Methods: From June 2017 to December 2021, 71 G-NEN patients underwent whole-body PET-MRI for staging and/or follow-up purposes. A whole-body emission scan with 18F-6-fluoro-L-dihydroxyphenylalanine (18FDOPA, n = 30), 18F-fluoro-2-deoxy-D-glucose (18FDG, n = 21), or 68Ga-(DOTA(0)-Phe(1)-Tyr(3))-octreotide (68Ga-DOTATOC, n = 20) with the simultaneous acquisition of a T1-Dixon sequence and diffusion-weighed imaging (DWI), followed by a dedicated step of MRI sequences with a Gadolinium contrast was performed. The patients underwent PET-MRI every 6-12 months during the follow-up period until death. Over this period, 50 patients with two or more PET-MRI were evaluated.

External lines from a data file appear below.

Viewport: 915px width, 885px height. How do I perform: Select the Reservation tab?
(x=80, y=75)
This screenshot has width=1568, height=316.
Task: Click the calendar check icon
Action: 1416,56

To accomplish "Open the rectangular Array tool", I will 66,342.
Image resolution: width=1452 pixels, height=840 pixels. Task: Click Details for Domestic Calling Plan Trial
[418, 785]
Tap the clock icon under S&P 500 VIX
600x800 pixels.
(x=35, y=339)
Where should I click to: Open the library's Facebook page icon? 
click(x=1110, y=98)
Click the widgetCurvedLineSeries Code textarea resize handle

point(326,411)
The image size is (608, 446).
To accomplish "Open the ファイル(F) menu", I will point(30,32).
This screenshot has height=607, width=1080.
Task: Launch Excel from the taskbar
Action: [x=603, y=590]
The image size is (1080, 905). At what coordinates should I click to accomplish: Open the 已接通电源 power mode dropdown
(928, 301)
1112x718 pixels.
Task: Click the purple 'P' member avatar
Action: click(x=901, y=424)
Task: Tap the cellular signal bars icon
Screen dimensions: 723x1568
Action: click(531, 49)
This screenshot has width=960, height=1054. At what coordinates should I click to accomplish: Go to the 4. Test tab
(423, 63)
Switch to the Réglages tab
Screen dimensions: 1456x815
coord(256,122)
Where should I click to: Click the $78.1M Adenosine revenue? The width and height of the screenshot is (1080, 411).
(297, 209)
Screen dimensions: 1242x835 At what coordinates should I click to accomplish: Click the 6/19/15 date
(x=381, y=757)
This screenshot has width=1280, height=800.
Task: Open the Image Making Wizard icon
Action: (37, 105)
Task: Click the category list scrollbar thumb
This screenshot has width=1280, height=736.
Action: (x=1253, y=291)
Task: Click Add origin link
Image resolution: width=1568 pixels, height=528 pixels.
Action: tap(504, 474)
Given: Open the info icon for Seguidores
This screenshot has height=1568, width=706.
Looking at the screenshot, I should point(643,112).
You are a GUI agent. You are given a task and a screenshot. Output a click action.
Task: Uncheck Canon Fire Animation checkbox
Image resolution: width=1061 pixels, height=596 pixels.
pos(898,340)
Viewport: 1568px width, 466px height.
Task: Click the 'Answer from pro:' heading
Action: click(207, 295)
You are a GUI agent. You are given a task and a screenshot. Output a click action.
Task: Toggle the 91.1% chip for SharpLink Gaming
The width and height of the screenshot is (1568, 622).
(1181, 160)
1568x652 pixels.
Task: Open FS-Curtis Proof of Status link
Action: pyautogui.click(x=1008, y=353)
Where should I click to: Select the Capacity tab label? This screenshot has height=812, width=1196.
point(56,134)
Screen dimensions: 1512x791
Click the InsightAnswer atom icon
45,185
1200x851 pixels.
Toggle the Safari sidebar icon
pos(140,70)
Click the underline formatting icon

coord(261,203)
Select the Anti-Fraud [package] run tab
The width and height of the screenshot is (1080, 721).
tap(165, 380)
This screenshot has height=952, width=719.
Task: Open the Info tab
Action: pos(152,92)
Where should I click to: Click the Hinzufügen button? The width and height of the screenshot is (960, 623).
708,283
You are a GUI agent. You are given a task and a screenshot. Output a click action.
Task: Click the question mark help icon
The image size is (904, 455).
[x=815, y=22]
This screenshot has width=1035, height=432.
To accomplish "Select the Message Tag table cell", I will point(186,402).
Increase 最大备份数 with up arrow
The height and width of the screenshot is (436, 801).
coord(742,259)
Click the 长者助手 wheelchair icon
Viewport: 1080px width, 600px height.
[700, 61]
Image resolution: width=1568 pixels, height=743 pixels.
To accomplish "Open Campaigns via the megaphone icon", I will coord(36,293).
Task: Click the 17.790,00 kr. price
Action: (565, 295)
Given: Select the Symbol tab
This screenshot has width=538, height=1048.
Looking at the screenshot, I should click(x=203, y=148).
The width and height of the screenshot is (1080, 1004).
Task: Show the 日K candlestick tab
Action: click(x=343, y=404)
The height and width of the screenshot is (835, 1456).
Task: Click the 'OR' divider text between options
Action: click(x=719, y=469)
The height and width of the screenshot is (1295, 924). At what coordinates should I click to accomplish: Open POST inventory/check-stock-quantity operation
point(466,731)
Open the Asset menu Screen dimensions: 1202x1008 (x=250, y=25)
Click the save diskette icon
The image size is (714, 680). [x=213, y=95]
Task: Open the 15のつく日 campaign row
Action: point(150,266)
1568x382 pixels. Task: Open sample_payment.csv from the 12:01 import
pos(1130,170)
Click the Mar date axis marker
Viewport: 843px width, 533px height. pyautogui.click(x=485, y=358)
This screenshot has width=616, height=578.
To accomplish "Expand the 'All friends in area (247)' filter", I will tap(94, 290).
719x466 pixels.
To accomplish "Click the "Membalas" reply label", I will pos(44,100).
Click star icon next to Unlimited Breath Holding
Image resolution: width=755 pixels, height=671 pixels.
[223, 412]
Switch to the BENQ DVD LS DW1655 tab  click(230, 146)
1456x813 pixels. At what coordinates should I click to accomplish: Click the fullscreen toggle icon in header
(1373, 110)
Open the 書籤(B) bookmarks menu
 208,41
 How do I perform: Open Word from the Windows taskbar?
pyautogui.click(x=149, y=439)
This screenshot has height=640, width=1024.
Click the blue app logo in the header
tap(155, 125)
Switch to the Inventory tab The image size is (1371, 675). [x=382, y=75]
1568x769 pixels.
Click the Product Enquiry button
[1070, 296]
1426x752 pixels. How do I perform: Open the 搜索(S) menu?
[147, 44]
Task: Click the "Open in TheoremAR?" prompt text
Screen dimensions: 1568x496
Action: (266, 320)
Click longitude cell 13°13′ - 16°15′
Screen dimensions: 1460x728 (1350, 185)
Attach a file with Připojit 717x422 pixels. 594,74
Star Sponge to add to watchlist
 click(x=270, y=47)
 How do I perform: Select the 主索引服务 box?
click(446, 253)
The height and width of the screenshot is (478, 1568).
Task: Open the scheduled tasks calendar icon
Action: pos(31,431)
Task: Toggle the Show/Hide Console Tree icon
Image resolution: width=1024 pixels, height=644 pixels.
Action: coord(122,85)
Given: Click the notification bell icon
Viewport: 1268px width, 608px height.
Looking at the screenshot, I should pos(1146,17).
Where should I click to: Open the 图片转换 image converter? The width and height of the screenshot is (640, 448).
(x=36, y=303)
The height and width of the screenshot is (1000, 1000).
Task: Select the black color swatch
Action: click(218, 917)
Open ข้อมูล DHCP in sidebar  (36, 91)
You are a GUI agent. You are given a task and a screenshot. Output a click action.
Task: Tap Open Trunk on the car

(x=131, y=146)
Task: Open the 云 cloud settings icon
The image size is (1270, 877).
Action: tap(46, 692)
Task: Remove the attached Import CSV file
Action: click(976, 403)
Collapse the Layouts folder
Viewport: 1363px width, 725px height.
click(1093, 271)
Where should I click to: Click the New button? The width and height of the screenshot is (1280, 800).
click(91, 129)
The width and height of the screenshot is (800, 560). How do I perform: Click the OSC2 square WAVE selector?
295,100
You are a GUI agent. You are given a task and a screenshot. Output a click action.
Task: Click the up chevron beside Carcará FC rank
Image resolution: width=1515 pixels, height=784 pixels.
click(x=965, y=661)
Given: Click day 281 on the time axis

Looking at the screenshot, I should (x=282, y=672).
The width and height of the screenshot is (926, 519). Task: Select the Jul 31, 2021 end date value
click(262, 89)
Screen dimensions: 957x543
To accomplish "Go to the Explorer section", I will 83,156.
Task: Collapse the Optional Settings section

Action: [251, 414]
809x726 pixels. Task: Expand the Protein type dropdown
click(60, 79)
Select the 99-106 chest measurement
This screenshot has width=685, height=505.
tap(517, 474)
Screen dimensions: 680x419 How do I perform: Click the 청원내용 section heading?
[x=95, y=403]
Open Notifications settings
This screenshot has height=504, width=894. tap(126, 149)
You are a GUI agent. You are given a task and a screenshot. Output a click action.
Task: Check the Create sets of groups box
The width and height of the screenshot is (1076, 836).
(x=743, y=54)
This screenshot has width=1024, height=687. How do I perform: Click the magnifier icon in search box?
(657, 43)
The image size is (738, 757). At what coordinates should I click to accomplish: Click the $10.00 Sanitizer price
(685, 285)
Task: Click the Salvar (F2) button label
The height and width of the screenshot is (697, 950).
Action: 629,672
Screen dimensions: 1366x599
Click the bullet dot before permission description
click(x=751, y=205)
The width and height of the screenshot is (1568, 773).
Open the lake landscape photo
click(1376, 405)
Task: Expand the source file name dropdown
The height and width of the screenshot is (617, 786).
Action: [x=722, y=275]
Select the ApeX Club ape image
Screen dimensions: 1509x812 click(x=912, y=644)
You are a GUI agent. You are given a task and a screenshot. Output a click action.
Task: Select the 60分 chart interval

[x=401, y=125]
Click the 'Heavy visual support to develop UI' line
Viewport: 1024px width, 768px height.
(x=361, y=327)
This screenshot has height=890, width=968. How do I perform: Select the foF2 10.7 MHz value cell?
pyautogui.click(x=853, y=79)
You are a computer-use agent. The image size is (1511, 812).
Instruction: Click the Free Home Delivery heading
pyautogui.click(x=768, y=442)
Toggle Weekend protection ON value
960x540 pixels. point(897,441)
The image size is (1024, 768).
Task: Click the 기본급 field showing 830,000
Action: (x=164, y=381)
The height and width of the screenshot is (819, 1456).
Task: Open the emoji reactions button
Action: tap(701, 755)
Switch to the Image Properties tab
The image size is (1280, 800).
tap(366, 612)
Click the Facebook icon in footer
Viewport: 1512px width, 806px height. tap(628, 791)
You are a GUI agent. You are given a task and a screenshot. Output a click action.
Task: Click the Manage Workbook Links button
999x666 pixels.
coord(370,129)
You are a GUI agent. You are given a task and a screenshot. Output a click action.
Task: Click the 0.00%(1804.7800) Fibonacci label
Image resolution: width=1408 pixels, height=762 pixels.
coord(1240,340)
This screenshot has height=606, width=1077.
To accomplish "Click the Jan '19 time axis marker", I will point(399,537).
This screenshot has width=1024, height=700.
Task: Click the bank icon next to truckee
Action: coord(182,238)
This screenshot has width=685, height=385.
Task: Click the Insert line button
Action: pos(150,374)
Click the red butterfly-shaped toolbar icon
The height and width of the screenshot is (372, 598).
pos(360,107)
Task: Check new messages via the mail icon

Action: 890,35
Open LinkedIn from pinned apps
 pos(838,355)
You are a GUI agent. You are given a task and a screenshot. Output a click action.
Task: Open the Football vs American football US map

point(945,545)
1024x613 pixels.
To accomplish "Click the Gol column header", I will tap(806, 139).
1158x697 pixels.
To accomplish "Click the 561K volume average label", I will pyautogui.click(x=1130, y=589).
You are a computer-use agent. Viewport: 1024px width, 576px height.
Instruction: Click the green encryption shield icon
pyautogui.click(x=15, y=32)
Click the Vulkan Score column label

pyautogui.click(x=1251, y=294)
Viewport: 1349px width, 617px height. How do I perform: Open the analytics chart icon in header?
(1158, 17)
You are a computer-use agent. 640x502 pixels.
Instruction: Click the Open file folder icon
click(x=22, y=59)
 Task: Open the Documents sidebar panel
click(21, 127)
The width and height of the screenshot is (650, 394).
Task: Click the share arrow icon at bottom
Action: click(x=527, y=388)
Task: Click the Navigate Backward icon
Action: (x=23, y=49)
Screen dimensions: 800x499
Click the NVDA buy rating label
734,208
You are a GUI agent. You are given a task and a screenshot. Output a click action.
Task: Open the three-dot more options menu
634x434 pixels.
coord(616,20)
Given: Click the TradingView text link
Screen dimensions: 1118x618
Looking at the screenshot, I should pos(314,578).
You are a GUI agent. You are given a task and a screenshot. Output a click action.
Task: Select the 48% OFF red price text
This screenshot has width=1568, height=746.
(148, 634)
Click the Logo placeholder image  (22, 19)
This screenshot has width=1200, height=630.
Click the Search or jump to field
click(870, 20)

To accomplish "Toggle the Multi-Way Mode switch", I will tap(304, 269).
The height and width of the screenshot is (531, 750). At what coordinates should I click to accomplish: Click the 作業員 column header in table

Results: The mean age was 61 [extremes, 31-92] years. At the baseline, PET-MRI provided new information in 12 cases (17%) as compared to conventional imaging: there were more metastases in eight, an undescribed location (myocardia) in two, and an unknown primary location in two cases. G grading at the baseline influenced overall survival. During the follow-up (7-381 months, mean 194), clinical and therapy managements were influenced by PET-MRI in three (6%) patients due to new metastases findings when neither overall, nor disease-free survivals in these two subgroups (n = 12 vs. n = 59), were different.
Conclusion: Our study suggests that using PET/MRI with the appropriate radiotracer improves the diagnostic performance with no benefit on survival. Further studies are warranted to evaluate the cost-effectiveness of this procedure.
Keywords: G-NET; MRI; PET; PET-MRI; endocrine; gastrointestinal; pancreas.
Conflict of interest statement
The authors declare no conflicts of interest.